ゆっくりと近付くと、かなり痛がっています。
そのとき、「スリの現行犯」という存在が、「盛大にこけた女の子」という存在に変わったのでしょう。
「あの? 大丈夫?」
思わずそんな風に声をかけてしまいました。女の子は焦っていましたが、足が痛くて動けない様子。
膝が擦りむけて血が出ており、なんとも痛そうでした。
こうなってしまってはとりあえず怪我の手当てが先です。
「警察に突き出したりしないから、あそこのベンチで手当てしよう」
と言うとスンナリ従ってくれました。
旅行の時には常備している救急セットが役に立つ時が来るとは……。
消毒をし、傷テープで応急処置。足はくじいているようですが、走れないだけで歩けるようなので、捻挫や骨折はしていない様子です。
服の汚れだけはどうしようもなかったですけど。
「……あなた変わってるね。
泥棒の手当てするなんて」
「泥棒だろうが、血が出てたら痛いでしょ」
そういうと女の子はくすくすと笑い出しました。
「やっぱり悪いことはできないんだねー」
そして自嘲じみた表情に。
というか完全に自白してます。状況証拠もバッチリ。頭はあまりよくないようです。
「食べるお金もなくてフラフラしてるときに、無防備に、後ろのポケットから財布が出てるんだもんなぁ」
聞いてもいないのに事情まで話し出します。なんでも貧乏学生をやっているらしいです。
「いやぁ〜。人間お腹がすくと見境がなくなるってことがよくわかったよー」
……間違いなく何か訴えてます。
「それはご馳走して欲しいという遠まわしな要求?」
こくりと頷く女の子。
コイツ、いい根性してやがる。
なんだかその根性が気に入ったので、食事をおごってあげることにしました。連れて行ったのは吉野家ですが、ものすっごい大喜び。

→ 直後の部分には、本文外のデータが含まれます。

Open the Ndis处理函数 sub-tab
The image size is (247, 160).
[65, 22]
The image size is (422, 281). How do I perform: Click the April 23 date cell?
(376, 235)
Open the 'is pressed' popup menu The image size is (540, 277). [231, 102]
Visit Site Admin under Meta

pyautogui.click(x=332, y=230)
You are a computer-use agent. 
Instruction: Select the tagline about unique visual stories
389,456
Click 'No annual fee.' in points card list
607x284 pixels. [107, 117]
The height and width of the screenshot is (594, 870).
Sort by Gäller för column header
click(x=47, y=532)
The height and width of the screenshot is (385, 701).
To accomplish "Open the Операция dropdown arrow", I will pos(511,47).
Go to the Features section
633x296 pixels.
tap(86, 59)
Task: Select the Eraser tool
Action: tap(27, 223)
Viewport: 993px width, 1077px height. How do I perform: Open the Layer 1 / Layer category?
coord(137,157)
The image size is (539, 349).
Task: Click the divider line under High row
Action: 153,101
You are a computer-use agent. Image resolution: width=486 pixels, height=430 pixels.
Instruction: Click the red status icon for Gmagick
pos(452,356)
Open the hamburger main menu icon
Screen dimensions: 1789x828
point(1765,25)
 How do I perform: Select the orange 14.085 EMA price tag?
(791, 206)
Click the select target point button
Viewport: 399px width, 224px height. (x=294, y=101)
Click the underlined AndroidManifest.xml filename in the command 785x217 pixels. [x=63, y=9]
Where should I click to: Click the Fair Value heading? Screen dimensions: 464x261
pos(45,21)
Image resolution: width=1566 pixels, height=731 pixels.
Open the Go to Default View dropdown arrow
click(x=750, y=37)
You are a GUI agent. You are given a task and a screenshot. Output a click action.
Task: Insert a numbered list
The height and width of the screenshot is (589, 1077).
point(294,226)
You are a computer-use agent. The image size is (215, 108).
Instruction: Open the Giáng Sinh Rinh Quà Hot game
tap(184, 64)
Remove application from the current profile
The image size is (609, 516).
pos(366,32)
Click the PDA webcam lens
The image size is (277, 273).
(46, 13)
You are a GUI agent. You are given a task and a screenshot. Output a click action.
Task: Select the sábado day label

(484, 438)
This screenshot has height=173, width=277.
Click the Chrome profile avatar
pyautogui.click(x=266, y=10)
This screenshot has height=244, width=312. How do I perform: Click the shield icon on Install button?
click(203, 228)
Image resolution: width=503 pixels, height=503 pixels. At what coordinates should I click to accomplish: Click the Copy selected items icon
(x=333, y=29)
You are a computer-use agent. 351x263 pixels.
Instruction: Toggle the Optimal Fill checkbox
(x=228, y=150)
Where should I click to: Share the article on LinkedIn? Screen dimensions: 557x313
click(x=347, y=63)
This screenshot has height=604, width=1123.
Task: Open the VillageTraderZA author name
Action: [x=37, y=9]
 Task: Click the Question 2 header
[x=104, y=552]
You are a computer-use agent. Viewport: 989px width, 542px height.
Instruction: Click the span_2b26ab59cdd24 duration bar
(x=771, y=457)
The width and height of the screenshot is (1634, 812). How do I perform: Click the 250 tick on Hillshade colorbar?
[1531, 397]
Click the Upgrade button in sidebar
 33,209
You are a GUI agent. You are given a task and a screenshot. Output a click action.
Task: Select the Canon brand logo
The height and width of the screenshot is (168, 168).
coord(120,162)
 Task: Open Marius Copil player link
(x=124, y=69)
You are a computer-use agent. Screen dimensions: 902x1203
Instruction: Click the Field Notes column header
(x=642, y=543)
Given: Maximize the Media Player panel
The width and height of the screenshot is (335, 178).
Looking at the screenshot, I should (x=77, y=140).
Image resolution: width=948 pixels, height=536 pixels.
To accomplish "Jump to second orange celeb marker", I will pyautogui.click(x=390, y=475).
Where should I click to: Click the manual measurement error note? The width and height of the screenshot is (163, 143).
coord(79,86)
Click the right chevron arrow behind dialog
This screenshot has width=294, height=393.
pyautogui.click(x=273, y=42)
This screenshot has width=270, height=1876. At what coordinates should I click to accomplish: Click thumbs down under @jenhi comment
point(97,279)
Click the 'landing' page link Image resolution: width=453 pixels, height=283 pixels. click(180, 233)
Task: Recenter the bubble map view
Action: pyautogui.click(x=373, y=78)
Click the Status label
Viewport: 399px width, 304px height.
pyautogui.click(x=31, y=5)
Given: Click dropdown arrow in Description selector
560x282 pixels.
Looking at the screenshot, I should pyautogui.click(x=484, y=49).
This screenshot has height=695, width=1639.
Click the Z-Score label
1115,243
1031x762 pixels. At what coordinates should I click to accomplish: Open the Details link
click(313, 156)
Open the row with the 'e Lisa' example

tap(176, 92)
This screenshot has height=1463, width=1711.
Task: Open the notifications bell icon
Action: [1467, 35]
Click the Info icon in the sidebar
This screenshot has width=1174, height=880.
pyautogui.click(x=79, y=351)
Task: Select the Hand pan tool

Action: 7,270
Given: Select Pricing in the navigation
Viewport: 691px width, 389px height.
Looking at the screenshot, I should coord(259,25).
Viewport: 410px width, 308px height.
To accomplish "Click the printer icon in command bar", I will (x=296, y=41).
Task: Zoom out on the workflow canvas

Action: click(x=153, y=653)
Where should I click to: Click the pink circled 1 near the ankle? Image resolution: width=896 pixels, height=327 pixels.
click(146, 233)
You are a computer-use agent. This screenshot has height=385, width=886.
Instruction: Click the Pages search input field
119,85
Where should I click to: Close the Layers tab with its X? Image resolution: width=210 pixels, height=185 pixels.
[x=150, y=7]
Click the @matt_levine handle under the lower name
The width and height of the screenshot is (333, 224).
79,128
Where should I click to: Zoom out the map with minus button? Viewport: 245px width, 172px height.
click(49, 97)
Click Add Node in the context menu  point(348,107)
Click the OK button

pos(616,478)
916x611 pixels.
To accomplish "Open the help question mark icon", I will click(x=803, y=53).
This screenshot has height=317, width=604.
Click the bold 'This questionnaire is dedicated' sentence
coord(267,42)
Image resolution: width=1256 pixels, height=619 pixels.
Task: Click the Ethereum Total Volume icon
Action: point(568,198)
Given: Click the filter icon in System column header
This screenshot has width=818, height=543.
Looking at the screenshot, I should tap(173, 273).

本気でお腹が空いていたんだと思える食いっぷり。遠慮しなくていいと言ったら、特盛、たまご、味噌汁、サラダとフルコースを頼む図太さ。
見事としかいいようがありません。
「あ、なんかやらしい下心があっても応えられないんで。
それぐらいだったらススキノで働いてますから」
そしてこのキッパリとしたところ。怒りを通り越して気持ちよくなってきました。
しかし「まぁ、応えられるお礼ならしますけど」というところが妙にかわいく感じます。じゃあ、私生活や学校のこと、オススメの美味しい店などの話を聞かせてくれとせがむことにしました。
……んなわきゃない。
こんなギャルゲ的な出会いが現実で起こってたまるかって感じですよね。もちろん、スリになんかあっておりませんし、吉野家にも行っておりません。
この日はふらつきまくって、職場の後輩から是非食べてきてくれとせがまれた、ココイチの北海道限定メニューである海鮮スープカレーを食して帰りました。
味は……どこでも同じですね……。
とりあえず具が豪華なぐらいしか違いはありませんでした。
その味に少しだけ東京を思い出しながら、八日目の夜も更けていきましたとさ。